Your task: From the data, copy out every line in which the word "number" appears.

*** Supplied entries ***

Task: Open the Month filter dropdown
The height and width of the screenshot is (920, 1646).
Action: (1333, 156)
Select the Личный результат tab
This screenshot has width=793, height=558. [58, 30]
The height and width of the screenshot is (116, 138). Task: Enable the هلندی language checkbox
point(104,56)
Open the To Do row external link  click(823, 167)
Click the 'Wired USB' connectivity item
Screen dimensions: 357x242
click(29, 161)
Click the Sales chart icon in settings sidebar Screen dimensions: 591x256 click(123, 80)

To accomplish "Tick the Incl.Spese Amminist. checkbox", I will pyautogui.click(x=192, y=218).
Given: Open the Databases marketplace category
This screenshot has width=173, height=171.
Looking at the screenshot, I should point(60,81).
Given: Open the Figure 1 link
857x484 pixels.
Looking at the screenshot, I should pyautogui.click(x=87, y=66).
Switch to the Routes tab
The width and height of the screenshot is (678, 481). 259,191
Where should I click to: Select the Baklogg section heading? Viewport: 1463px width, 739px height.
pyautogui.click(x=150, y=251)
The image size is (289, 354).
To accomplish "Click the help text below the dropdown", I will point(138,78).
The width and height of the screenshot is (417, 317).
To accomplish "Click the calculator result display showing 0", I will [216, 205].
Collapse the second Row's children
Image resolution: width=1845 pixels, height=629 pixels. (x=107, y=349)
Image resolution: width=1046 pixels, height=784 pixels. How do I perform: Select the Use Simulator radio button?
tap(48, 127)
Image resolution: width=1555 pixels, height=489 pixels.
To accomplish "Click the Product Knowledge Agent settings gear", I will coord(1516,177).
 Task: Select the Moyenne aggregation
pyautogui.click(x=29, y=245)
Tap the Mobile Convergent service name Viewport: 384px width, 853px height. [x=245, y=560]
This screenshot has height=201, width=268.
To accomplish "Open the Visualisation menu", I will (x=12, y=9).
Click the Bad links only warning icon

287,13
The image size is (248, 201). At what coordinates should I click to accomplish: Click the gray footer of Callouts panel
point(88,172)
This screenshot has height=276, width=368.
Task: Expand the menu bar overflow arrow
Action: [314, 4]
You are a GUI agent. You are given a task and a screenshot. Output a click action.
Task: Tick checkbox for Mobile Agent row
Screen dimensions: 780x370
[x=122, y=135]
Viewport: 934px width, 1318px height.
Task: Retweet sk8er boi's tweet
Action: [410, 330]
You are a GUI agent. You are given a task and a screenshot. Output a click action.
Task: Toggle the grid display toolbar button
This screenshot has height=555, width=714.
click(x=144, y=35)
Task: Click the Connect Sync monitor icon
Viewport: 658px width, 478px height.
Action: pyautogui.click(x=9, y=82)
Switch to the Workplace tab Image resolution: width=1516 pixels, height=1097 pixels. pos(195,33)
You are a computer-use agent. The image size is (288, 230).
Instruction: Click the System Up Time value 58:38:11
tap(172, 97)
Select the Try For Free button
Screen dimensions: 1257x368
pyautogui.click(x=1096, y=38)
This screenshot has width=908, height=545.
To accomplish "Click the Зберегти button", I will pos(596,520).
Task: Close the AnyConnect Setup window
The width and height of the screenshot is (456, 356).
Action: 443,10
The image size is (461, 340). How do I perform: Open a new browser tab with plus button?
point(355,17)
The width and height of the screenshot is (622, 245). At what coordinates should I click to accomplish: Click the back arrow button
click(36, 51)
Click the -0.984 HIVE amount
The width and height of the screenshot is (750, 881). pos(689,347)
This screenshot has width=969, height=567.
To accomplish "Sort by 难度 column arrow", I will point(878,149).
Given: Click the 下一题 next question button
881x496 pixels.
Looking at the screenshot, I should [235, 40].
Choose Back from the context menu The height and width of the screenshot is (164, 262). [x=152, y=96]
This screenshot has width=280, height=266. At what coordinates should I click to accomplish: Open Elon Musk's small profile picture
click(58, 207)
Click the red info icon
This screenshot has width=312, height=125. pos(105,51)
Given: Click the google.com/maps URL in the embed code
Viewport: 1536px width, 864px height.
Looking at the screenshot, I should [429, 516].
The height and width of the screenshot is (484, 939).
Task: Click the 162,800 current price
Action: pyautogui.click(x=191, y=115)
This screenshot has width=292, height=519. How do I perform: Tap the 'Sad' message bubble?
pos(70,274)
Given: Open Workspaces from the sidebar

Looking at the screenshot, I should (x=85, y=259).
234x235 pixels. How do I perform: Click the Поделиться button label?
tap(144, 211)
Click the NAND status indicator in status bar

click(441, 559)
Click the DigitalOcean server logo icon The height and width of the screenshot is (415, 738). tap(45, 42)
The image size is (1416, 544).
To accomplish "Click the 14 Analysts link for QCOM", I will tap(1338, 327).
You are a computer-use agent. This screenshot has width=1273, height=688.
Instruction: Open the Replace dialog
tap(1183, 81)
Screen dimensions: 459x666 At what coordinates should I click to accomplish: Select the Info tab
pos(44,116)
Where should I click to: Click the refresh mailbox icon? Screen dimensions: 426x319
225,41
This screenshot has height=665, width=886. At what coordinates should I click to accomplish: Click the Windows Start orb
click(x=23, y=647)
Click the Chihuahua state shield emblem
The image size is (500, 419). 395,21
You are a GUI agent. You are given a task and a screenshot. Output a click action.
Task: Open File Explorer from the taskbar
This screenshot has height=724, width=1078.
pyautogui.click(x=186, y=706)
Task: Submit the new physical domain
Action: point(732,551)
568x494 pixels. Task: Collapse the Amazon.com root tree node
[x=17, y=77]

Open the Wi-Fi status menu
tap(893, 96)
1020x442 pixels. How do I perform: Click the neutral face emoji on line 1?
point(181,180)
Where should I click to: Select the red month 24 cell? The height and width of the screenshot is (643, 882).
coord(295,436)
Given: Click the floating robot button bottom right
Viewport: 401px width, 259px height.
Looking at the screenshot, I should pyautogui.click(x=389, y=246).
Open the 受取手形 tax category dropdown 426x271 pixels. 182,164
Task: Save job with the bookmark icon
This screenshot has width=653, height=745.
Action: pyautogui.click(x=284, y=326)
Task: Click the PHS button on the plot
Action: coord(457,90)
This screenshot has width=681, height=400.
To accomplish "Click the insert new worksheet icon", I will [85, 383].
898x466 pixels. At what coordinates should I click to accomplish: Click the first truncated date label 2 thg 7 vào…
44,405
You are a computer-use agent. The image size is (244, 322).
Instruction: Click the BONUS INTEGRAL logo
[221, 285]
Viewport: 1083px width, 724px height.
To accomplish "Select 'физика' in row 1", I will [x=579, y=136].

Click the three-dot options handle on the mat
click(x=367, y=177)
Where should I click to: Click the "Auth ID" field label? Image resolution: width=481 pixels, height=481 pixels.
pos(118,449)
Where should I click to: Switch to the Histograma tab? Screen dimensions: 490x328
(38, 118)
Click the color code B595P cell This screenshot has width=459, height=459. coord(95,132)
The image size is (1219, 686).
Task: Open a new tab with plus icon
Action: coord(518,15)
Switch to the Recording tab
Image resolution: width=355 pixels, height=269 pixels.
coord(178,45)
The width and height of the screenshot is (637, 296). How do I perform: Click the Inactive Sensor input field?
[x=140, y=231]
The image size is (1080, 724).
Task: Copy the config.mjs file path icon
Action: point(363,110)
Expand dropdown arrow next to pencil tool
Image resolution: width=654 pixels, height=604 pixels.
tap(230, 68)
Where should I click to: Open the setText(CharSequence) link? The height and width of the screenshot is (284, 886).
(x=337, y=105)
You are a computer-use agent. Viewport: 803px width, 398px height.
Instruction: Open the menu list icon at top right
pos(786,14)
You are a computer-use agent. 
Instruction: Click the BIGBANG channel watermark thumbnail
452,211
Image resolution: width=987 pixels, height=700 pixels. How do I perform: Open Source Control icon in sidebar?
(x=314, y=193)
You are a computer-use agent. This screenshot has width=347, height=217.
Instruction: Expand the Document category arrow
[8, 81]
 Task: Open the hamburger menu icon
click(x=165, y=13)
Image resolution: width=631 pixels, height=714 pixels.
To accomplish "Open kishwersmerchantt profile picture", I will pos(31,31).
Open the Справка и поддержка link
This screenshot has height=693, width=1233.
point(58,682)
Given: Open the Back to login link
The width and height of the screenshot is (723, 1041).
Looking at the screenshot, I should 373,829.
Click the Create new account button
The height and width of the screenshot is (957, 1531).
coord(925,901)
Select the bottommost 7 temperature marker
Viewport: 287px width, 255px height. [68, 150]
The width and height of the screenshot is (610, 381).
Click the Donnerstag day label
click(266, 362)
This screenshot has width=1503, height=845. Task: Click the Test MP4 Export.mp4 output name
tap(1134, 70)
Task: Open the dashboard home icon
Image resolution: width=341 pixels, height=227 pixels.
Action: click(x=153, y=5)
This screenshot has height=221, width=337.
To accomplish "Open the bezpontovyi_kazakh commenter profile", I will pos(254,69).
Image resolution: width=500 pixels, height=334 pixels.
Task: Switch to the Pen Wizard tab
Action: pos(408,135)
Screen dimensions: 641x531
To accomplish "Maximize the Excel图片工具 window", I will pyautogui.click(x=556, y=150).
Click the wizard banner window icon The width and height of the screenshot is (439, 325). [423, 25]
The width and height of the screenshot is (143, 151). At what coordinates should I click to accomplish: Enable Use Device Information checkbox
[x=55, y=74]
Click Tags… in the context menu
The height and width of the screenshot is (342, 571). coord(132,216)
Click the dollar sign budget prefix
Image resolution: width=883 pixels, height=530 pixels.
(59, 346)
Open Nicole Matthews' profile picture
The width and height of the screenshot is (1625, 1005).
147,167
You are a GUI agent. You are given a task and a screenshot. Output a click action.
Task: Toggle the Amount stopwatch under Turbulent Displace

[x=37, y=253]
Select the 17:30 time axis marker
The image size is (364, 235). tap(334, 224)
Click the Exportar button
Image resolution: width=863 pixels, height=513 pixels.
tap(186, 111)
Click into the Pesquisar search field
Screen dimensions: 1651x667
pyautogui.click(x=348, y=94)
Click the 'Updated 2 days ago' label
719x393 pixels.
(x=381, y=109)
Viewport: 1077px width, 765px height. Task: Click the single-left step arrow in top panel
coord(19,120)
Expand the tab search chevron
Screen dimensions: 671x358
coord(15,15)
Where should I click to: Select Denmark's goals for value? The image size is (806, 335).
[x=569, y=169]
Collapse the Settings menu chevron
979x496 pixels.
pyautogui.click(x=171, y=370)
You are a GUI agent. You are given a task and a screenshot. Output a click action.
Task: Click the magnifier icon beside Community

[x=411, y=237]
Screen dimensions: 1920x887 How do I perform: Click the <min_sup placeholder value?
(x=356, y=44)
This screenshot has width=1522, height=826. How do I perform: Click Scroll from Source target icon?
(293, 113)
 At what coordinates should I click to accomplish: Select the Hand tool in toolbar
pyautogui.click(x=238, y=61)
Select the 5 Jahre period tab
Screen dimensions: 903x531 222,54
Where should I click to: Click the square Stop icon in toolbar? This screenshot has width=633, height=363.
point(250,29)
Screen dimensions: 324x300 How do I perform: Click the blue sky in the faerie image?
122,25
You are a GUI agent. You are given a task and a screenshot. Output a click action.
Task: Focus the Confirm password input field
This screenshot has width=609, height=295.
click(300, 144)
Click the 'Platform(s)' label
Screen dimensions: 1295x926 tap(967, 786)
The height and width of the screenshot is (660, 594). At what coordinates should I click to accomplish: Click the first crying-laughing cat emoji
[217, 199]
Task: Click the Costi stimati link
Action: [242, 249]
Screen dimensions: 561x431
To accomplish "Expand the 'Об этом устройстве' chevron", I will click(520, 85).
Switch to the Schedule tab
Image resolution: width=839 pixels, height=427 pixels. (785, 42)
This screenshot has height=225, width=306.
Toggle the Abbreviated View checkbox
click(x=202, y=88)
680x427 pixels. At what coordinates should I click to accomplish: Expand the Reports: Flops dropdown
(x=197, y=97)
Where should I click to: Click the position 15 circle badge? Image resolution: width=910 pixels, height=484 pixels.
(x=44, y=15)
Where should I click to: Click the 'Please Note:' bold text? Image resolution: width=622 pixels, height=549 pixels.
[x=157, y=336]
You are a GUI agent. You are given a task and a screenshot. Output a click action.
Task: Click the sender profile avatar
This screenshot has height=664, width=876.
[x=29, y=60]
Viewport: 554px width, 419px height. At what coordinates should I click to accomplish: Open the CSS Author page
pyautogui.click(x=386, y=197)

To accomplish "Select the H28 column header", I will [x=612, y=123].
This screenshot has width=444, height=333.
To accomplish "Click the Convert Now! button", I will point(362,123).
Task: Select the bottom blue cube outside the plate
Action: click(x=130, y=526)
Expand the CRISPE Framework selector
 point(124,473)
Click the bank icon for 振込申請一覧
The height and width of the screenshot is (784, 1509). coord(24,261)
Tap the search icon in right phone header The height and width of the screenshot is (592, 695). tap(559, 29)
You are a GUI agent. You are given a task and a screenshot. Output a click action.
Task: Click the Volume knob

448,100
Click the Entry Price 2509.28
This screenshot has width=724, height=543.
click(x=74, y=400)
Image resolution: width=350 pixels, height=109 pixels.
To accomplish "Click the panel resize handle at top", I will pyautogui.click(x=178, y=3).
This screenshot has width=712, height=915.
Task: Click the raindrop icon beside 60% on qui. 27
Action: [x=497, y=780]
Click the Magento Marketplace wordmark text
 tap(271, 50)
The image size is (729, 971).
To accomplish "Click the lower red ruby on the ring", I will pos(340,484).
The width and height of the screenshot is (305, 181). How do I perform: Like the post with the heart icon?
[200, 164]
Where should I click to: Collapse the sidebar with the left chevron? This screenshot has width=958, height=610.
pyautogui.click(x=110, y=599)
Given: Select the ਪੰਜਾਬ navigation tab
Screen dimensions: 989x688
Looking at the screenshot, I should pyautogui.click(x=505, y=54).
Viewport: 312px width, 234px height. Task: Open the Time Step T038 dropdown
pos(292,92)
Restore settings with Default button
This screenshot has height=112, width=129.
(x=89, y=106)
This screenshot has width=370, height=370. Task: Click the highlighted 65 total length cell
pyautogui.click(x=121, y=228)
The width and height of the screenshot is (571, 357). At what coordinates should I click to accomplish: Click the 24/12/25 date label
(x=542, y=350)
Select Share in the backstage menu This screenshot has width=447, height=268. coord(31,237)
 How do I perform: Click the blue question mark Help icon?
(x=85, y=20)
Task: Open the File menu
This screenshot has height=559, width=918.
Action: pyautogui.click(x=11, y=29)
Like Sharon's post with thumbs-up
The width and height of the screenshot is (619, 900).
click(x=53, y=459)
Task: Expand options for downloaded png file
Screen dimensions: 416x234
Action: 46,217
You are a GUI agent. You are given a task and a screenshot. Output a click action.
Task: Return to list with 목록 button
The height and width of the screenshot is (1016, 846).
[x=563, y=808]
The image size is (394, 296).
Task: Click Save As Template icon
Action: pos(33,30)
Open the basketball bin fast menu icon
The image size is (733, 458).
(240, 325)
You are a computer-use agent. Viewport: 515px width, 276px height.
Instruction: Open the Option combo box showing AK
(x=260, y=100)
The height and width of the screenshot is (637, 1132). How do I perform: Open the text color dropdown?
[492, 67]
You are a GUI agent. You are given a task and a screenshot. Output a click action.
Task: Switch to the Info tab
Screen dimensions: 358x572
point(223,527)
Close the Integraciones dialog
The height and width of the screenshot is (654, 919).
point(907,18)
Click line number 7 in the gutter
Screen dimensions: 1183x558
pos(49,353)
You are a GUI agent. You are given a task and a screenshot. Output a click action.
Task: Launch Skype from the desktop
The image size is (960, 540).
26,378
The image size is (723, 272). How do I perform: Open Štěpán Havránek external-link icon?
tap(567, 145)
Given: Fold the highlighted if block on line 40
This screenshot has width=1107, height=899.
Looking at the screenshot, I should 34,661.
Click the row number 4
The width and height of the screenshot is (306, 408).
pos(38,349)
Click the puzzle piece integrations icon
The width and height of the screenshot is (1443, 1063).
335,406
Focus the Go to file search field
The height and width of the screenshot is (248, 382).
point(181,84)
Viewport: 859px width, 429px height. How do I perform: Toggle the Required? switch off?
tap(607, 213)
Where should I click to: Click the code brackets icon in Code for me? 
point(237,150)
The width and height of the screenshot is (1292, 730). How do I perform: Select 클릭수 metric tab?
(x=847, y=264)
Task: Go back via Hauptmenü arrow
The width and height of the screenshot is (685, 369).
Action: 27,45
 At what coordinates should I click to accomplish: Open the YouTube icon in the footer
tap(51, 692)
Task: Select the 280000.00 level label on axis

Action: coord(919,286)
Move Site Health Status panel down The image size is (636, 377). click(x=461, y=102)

*** End of Supplied entries ***

Written response:
Click line number 7 in the gutter
Click the row number 4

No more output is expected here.